## Supplied entries:
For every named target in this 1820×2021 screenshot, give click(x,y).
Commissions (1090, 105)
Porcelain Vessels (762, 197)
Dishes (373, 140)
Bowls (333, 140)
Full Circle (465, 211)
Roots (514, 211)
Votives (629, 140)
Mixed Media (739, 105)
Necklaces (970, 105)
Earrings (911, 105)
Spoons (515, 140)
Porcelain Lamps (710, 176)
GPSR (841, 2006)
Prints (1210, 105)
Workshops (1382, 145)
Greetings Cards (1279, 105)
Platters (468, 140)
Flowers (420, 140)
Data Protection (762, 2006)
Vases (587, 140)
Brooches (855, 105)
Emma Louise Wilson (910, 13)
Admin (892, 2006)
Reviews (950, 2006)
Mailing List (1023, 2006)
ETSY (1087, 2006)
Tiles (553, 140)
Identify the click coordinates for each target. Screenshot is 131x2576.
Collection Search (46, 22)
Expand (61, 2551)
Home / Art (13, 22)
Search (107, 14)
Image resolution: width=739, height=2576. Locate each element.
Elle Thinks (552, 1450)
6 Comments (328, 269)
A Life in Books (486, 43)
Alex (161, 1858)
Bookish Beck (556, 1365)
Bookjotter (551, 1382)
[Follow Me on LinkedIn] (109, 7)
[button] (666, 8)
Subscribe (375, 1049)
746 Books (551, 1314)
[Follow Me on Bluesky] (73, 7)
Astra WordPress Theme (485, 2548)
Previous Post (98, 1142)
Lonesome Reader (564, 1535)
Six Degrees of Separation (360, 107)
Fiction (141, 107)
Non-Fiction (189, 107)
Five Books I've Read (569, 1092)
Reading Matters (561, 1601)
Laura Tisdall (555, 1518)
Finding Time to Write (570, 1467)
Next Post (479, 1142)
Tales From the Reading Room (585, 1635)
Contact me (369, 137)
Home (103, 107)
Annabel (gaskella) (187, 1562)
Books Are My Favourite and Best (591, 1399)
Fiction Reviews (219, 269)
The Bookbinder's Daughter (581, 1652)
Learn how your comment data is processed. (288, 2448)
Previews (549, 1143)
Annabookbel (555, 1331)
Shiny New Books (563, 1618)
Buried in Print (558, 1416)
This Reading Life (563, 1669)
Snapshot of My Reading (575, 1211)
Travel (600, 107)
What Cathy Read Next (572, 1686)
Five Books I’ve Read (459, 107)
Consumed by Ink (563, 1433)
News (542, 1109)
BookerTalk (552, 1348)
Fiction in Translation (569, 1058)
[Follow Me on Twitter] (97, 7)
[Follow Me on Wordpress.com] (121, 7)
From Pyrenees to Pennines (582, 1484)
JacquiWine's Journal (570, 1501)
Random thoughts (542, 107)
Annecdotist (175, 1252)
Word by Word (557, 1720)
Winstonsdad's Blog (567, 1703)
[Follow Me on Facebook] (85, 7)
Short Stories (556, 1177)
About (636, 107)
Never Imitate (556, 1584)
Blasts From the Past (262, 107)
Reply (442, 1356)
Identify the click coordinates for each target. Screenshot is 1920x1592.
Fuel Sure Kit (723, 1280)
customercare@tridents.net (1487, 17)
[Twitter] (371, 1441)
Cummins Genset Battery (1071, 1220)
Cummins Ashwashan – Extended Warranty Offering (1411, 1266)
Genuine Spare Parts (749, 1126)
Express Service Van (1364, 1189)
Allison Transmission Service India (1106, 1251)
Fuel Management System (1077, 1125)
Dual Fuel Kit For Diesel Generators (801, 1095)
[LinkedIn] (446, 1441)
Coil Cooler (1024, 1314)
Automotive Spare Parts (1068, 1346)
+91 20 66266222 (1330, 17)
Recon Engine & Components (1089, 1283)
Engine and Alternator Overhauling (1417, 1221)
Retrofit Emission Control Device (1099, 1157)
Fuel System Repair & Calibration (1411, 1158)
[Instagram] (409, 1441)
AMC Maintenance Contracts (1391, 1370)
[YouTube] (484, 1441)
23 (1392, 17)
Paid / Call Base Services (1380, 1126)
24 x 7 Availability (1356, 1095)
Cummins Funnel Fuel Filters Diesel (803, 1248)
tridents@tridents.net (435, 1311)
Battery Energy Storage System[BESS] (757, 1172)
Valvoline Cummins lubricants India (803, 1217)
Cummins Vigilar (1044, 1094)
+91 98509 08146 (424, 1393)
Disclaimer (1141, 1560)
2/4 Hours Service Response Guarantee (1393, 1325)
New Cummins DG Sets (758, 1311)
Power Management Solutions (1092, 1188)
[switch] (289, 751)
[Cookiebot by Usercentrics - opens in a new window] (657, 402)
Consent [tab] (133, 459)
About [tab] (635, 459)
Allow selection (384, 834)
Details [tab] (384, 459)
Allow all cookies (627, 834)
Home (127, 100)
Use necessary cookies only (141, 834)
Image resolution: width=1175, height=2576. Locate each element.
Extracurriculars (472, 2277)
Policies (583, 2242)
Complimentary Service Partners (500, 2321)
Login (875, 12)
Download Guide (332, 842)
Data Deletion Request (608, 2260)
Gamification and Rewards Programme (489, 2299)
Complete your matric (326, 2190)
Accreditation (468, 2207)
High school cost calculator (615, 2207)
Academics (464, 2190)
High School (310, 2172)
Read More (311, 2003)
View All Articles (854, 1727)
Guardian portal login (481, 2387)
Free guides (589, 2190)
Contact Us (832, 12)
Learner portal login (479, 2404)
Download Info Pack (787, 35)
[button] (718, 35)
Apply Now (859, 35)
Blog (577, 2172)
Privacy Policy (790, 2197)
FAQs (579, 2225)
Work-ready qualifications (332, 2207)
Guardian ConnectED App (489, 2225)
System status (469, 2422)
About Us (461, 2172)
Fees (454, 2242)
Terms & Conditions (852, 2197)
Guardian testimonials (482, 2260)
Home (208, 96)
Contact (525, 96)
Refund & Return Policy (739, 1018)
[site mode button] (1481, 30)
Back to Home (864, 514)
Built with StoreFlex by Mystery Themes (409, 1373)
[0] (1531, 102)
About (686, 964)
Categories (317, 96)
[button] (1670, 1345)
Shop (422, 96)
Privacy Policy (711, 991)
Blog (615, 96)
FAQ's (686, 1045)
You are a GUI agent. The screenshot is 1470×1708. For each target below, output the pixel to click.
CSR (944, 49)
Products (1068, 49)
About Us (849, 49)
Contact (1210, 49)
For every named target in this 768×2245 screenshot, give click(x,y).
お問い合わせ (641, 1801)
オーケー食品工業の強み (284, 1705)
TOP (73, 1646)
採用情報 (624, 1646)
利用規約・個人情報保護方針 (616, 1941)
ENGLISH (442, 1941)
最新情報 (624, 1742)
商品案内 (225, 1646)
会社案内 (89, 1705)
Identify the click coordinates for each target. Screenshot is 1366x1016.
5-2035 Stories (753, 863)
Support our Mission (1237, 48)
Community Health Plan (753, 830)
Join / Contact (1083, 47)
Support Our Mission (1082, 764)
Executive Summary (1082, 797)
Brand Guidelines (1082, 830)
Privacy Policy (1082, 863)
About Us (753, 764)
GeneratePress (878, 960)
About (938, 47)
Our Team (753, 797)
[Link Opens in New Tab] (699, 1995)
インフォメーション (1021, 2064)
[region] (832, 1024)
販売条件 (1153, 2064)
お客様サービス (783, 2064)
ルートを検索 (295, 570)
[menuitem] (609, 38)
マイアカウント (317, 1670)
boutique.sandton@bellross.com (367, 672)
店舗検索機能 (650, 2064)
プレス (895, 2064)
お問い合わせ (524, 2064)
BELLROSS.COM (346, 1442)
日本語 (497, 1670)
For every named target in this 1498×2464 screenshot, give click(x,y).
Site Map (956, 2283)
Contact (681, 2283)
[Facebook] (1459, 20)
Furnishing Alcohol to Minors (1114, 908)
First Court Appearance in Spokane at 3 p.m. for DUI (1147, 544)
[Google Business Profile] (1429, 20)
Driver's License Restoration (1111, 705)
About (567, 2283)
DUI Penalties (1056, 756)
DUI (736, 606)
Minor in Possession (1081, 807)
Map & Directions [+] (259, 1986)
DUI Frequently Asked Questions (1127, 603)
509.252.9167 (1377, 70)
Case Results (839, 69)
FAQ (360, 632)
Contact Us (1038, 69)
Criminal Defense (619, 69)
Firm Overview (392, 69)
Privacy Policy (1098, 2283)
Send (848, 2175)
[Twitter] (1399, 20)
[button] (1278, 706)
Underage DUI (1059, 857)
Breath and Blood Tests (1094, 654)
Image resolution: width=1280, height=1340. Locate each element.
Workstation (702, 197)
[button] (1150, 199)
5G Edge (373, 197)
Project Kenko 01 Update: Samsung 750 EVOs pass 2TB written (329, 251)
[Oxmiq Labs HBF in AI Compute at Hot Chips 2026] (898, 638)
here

## Description of the task:
Up to and including the line with "Tiles (553, 140)", print every line of the material above, starting from its first line, exactly.

## Solution to this problem:
For every named target in this 1820×2021 screenshot, give click(x,y).
Commissions (1090, 105)
Porcelain Vessels (762, 197)
Dishes (373, 140)
Bowls (333, 140)
Full Circle (465, 211)
Roots (514, 211)
Votives (629, 140)
Mixed Media (739, 105)
Necklaces (970, 105)
Earrings (911, 105)
Spoons (515, 140)
Porcelain Lamps (710, 176)
GPSR (841, 2006)
Prints (1210, 105)
Workshops (1382, 145)
Greetings Cards (1279, 105)
Platters (468, 140)
Flowers (420, 140)
Data Protection (762, 2006)
Vases (587, 140)
Brooches (855, 105)
Emma Louise Wilson (910, 13)
Admin (892, 2006)
Reviews (950, 2006)
Mailing List (1023, 2006)
ETSY (1087, 2006)
Tiles (553, 140)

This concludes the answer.